DATASET EXCERPTS:
##############################
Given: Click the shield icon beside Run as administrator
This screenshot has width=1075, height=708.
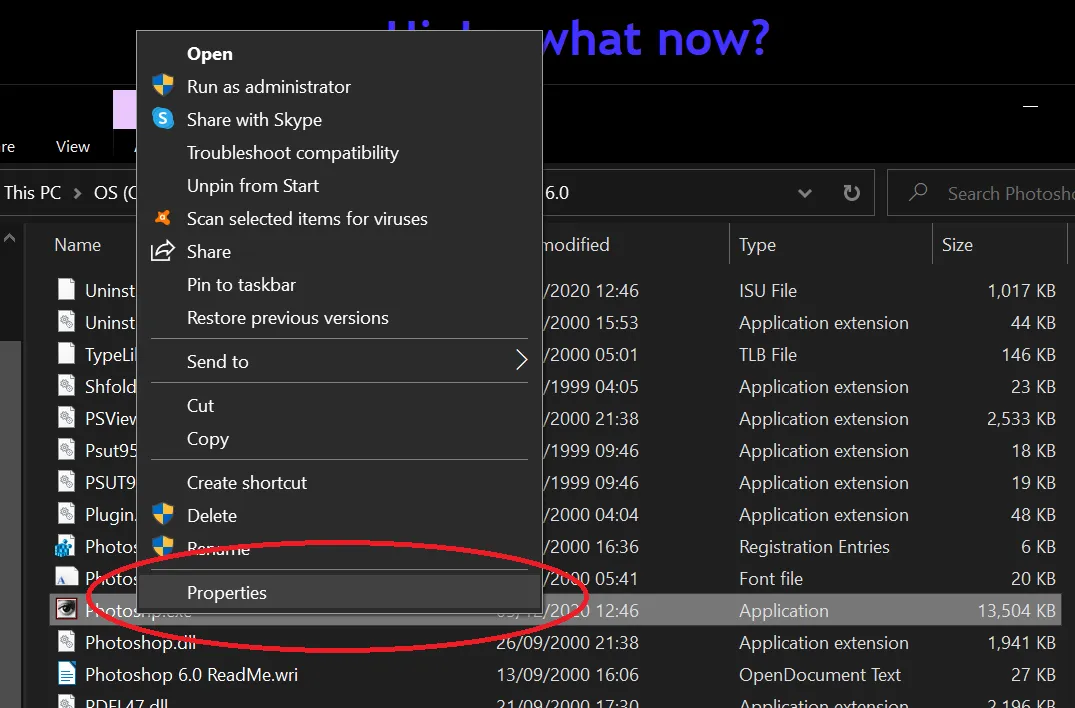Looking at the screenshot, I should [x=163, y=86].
##############################
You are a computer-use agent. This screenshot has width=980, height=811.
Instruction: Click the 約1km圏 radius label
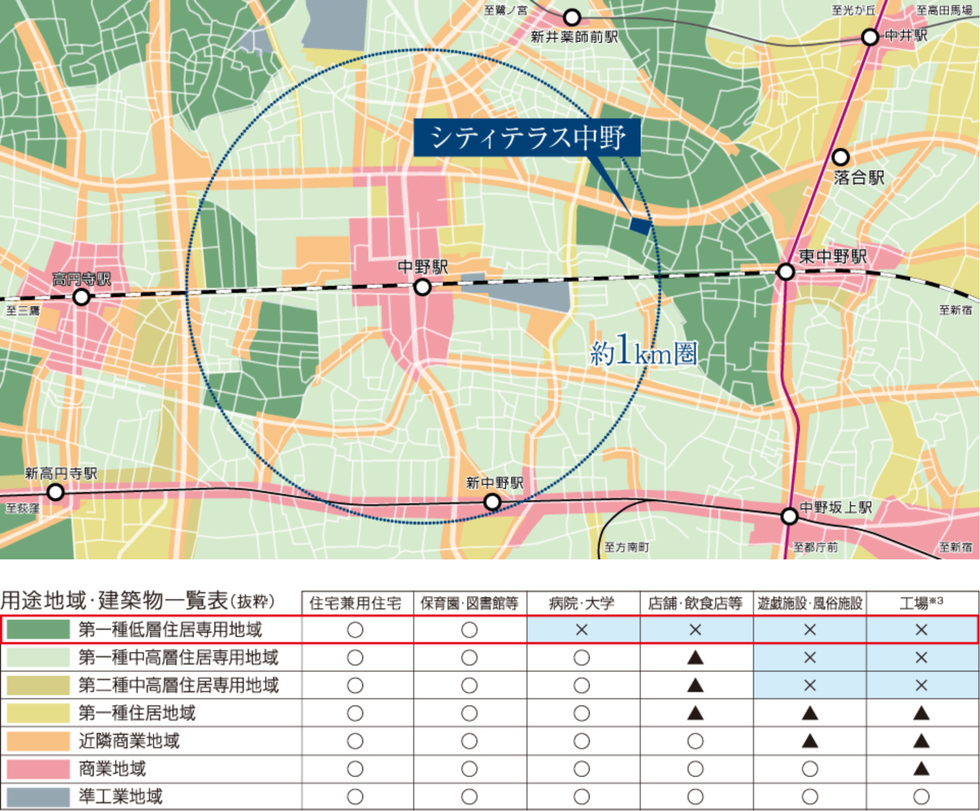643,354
##############################
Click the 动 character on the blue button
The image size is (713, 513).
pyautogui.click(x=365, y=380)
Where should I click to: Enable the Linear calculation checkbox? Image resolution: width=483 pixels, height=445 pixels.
##############################
PROMPT: Quote the lines word for word, beginning at the line that has "Given: Click the" and stopping after the line that has "Looking at the". Leave the pictures out.

RESULT:
Given: Click the shield icon beside Run as administrator
This screenshot has width=1075, height=708.
Looking at the screenshot, I should [x=163, y=86].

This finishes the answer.